REQUIRED ACTION: Please return only the lines from the one holding "Screen dimensions: 829x1456" through the one holding "Given: Click the red legend dot", exactly as they appear in the records below, both ends included.

(PROVIDED INFORMATION Opens)

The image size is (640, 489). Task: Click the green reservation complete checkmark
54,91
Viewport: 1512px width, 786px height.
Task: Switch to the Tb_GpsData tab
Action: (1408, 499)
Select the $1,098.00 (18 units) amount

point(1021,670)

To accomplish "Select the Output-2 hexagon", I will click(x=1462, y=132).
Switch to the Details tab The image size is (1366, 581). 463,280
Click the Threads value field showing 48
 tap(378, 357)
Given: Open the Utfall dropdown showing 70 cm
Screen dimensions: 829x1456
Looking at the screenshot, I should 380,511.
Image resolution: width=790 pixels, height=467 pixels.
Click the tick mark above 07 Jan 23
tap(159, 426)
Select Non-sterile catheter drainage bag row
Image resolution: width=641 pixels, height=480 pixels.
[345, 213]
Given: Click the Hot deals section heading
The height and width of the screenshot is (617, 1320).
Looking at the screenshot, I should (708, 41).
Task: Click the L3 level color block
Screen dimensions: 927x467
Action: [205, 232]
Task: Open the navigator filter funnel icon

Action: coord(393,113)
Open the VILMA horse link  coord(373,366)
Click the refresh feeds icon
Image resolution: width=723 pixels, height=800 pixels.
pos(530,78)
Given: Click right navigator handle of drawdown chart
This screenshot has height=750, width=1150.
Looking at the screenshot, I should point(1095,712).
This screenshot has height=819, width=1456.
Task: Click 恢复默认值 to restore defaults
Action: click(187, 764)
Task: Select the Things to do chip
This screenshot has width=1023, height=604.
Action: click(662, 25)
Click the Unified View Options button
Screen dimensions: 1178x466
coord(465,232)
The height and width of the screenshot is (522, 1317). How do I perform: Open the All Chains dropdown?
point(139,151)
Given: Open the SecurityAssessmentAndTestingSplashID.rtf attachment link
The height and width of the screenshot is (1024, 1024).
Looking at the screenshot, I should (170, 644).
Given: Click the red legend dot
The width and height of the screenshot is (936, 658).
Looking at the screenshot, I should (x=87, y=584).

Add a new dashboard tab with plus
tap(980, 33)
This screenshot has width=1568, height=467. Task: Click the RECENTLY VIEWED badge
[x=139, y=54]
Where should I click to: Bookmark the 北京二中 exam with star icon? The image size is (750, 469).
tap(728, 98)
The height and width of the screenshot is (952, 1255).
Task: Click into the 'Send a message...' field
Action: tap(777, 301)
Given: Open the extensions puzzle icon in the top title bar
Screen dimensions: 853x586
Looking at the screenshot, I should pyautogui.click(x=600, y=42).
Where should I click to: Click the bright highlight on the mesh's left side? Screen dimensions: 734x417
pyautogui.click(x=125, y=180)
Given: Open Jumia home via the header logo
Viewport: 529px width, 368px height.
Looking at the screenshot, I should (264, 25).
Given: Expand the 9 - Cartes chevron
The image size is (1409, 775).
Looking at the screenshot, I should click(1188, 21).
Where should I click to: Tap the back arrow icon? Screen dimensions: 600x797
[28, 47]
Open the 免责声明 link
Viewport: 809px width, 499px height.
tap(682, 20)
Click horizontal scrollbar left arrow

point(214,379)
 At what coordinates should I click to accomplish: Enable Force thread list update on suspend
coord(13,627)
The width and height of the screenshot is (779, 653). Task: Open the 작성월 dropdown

(PROVIDED INFORMATION Closes)

TASK ANSWER:
Screen dimensions: 829x1456
Looking at the screenshot, I should 380,511.
Image resolution: width=790 pixels, height=467 pixels.
Click the tick mark above 07 Jan 23
tap(159, 426)
Select Non-sterile catheter drainage bag row
Image resolution: width=641 pixels, height=480 pixels.
[345, 213]
Given: Click the Hot deals section heading
The height and width of the screenshot is (617, 1320).
Looking at the screenshot, I should (708, 41).
Task: Click the L3 level color block
Screen dimensions: 927x467
Action: [205, 232]
Task: Open the navigator filter funnel icon

Action: coord(393,113)
Open the VILMA horse link  coord(373,366)
Click the refresh feeds icon
Image resolution: width=723 pixels, height=800 pixels.
pos(530,78)
Given: Click right navigator handle of drawdown chart
This screenshot has height=750, width=1150.
Looking at the screenshot, I should point(1095,712).
This screenshot has height=819, width=1456.
Task: Click 恢复默认值 to restore defaults
Action: click(187, 764)
Task: Select the Things to do chip
This screenshot has width=1023, height=604.
Action: click(662, 25)
Click the Unified View Options button
Screen dimensions: 1178x466
coord(465,232)
The height and width of the screenshot is (522, 1317). How do I perform: Open the All Chains dropdown?
point(139,151)
Given: Open the SecurityAssessmentAndTestingSplashID.rtf attachment link
The height and width of the screenshot is (1024, 1024).
Looking at the screenshot, I should (170, 644).
Given: Click the red legend dot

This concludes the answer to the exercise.